With crisis concoction as its central task -- think of how many administration officials issued dire warnings of the threat posed by Saddam Hussein or, now, by Social Security's impending bankruptcy -- this presidency, more than any I can think of, has relied on the classic tools of propaganda. Indeed, it's almost impossible to imagine the Bush presidency absent the Fox News Network and right-wing talk radio.
With the blurring of fact and fiction so central to the Bush presidency's purposes, is it any wonder that government agencies ranging from Health and Human Services to the Office of National Drug Control Policy have been filming editorial messages as mock newscast segments, complete with mock reporters, and offering them to local television stations?
Is it any wonder that the Education Department paid commentator Armstrong Williams $241,000 to promote its No Child Left Behind programs? In this administration, it is the role of a government agency to turn out pro-Bush news by whatever means possible. Fox News viewership in the African American community wasn't very large, and here was Williams, who seemed to have learned during his clerkship for Clarence Thomas that it was rude to decline any gifts.
We've had plenty of presidents, Richard Nixon most notoriously, who divided the media into friendly and enemy camps. I can't think of one, however, so fundamentally invested in the spread of disinformation -- and so fundamentally indifferent to the corrosive effect of propaganda on democracy -- as Bush. That, too, should earn him a page in the history books.
Len on 01.12.05 @ 07:41 PM CST
Replies: 2 comments
on Wednesday, January 12th, 2005 at 11:02 PM CST, Brock Sides said
Quoting Harold Meyerson:
To attain goals that he had set for himself before he took office -- the overthrow of Saddam Hussein, the privatization of Social Security -- he concocted crises where there were none.

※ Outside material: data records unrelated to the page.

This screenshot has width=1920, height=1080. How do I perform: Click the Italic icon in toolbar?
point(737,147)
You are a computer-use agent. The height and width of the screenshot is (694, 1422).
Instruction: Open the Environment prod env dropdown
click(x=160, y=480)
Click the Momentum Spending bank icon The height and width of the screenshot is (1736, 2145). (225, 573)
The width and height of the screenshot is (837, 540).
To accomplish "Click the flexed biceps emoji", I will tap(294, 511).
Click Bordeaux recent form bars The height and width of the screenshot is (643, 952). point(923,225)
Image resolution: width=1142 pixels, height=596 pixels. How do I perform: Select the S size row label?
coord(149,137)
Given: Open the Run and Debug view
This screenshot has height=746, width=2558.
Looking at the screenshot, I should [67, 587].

To be fair, GWB has faced a genuine crisis: the Sept. 11 attacks. How well did he respond to the crisis? I'd say it was mixed, at best.
On one hand, it's been a little over three years, and we haven't been attacked again. How much credit does GWB deserve for that? It's hard to say. Maybe some.
On the other hand, he's used the Sept. 11 attacks to advance a pre-existing agenda, including taking out Saddam Hussein, which has reinforced our negative image in the Arab world, putting us at greater risk for future attacks. Big negative on that front.
on Thursday, January 13th, 2005 at 7:47 AM CST, Len Cleavelin said
Well, Meyerson's first paragraph acknowledges 9/11 as a genuine crisis. My own assessment of his handling of that crisis isn't all that good, in large part because of Bush's stupidly remaining in the classroom to read "My Pet Goat", and in part in his craven cowardice in tucking his tail between his legs and flying around (eventually hiding out in Nebraska, IIRC), until his minions gave him the all clear.
What I don't understand about 9/11 is the people who, quite sincerely, voiced the opinion that we were better off with Bush in office on that morning rather than Gore. Assuming that Bush acted adequately on that day (debatable, but I won't dismiss that out of hand), I see no evidence to compel me to conclude that Gore would have done significantly worse. And I'm pretty sure that Gore wouldn't have bungled the aftermath (e.g., putting Afghanistan on the back burner in order to invade Iraq) as badly as Bush has.
I'm not sure how much credit Bush deserves for "keeping us safe", either. The 9/11 attack was itself a response to the presence of U.S. troops in Saudi Arabia since Operations Desert Shield/Desert Storm in 1990, which shows that our enemy is very patient, and willing to wait a long time for the right moment to strike. Three years, in that context, isn't all that long.